### Text excerpt
======
Prudential cancelled a demand that my client attend a so-called independent medical examination (“IME”) after I insisted that my client be allowed to videotape it. Prudential asked for the IME because I submitted reports form treating physicians and diagnostic test data that all show she remained disabled – there was no change, let alone improvement, in her medical conditions.
As an initial matter, I objected to the location of the IME. I explained that because my client’s condition makes travel difficult, if Prudential insisted on an IME then it should be located within a 10-mile radius of her residence. She lives in Queens which is jam packed with health care professionals. There was no excuse for requiring my client to travel a further distance as there are countless physicians who work where she resides. There certainly was no reason to make my client travel across two counties, over 20 miles, to see a doctor who practiced medicine in a specialty that was unrelated to her disability. While Prudential might have the right under the policy to an IME, it does not have the right to schedule an IME at an unreasonable location.
Regardless of the unreasonable location of the IME, I stated that my client would attempt to comply. However, I warned Prudential that because they scheduled the IME at an unreasonable location, there was a very good chance that she would not be able to remain for its duration, which is why I suggested having the IME at a closer location. Prudential seemed to think scheduling an unreasonable IME was not a problem because they offered transportation. I explained that offering transportation was irrelevant because I had informed Prudential that the claimant would appear with a witness who would drive her. More importantly, the fact that Prudential would provide transportation would not reduce the amount of time that it would take to get to the unreasonable location of the IME. Furthermore, Prudential’s statement that the driver could stop so the claimant could stand and stretch was irrelevant because she needs to lie down, not stand up, to relieve her pain.
Prudential canceled the IME because I stated that the claimant’s witness would videotape it, to which they objected. In half a dozen letters, I stated that there was absolutely nothing in the Group Policy that forbids videotaping an IME. Each time I told Prudential that if they disagreed to send me a copy of that part of the Policy that they claimed forbids it. They never did, which was an admission that no such provision existed. I explained to Prudential that the fact that the IME doctor did not want the IME videotaped was irrelevant to the terms and conditions of the Group Policy, and that they were breaching the Policy by imposing a condition that did not exist in it. I made it clear that I did not refuse to allow my client to attend the IME with her companion. To the contrary, I repeatedly told Prudential that both the claimant and her witness would attend the IME, even though they had scheduled it in an unreasonable manner so as to inconvenience her. Faced with admitting there was nothing in the Policy prohibiting a claimant from videotaping the IME, Prudential chose to cancel it.
======
### Information provided
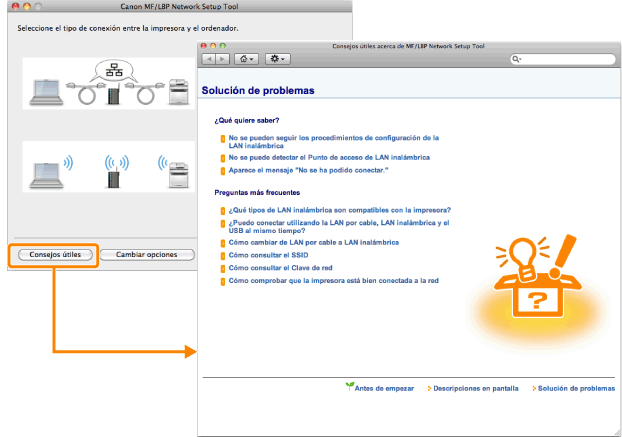Open 'No se puede detectar el Punto de acceso' link
Viewport: 622px width, 437px height.
(328, 158)
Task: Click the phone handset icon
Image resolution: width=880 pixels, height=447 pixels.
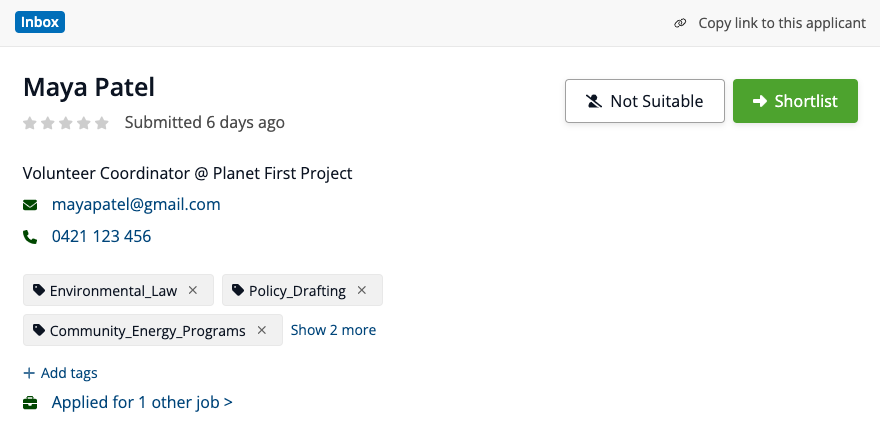Action: (x=30, y=237)
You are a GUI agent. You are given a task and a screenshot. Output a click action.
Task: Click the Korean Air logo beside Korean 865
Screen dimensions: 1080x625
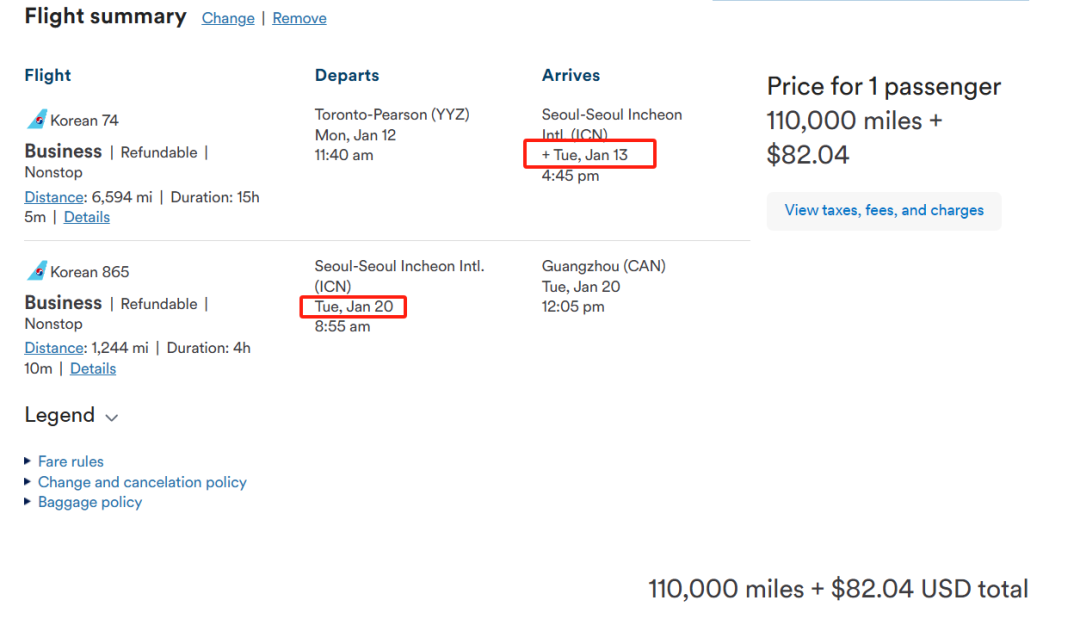[36, 271]
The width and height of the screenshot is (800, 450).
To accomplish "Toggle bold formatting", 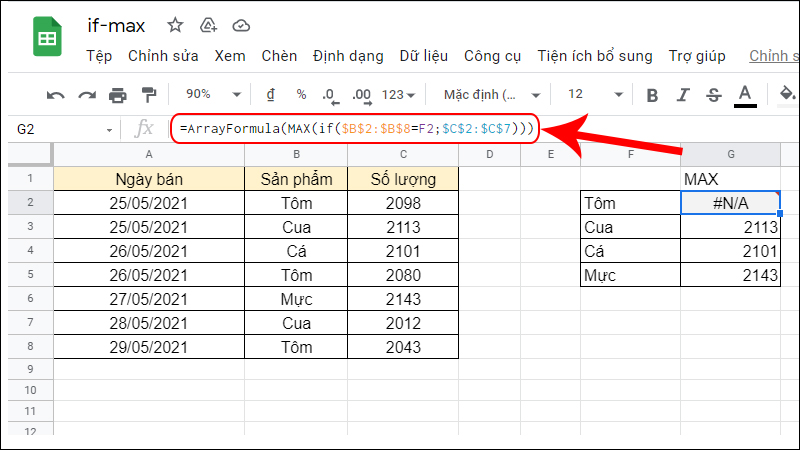I will [652, 95].
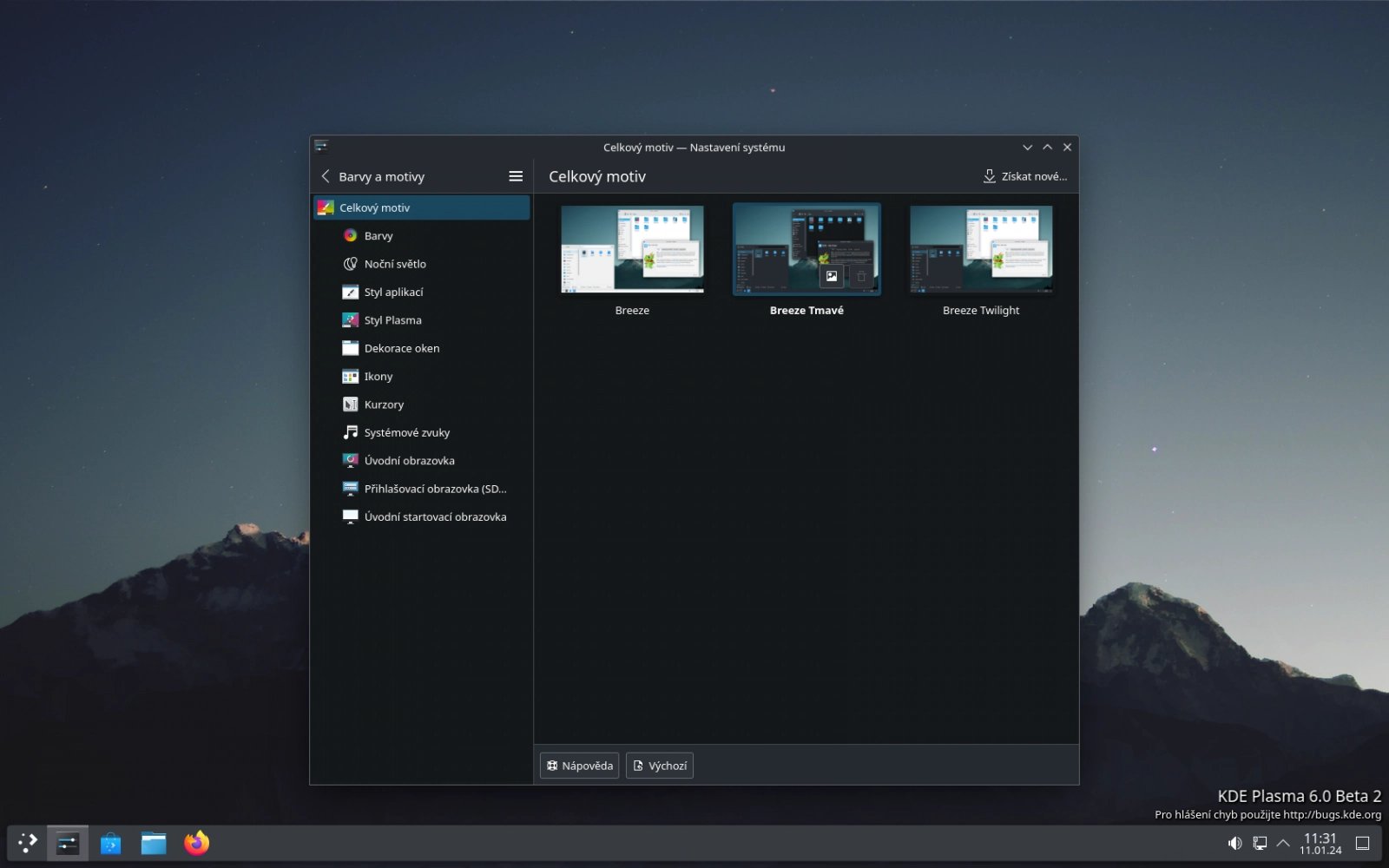
Task: Click the hamburger menu icon in sidebar
Action: [515, 176]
======
### To do
a – In the Prudential IME account, does each statement agree with the text? Answer yes or no and quote the deciding words. (i) The client lives in Queens. (ii) Prudential sent a copy of the Policy section it said forbids videotaping. (iii) The client must stand up to relieve her pain.
b – Write out the Prudential IME account word for word, starting at "As an initial" and ending at "an unreasonable location.".
c – Translate this sentence from the Prudential IME account into Spanish: "She lives in Queens which is jam packed with health care professionals."
Work only from the Prudential IME account, not from the data.

### Results by task
a –
(i) Yes: "She lives in Queens which is jam packed with health care professionals."
(ii) No: "They never did, which was an admission that no such provision existed."
(iii) No: "she needs to lie down, not stand up, to relieve her pain."

b –
As an initial matter, I objected to the location of the IME. I explained that because my client’s condition makes travel difficult, if Prudential insisted on an IME then it should be located within a 10-mile radius of her residence. She lives in Queens which is jam packed with health care professionals. There was no excuse for requiring my client to travel a further distance as there are countless physicians who work where she resides. There certainly was no reason to make my client travel across two counties, over 20 miles, to see a doctor who practiced medicine in a specialty that was unrelated to her disability. While Prudential might have the right under the policy to an IME, it does not have the right to schedule an IME at an unreasonable location.

c – Ella vive en Queens, que está repleto de profesionales de la salud.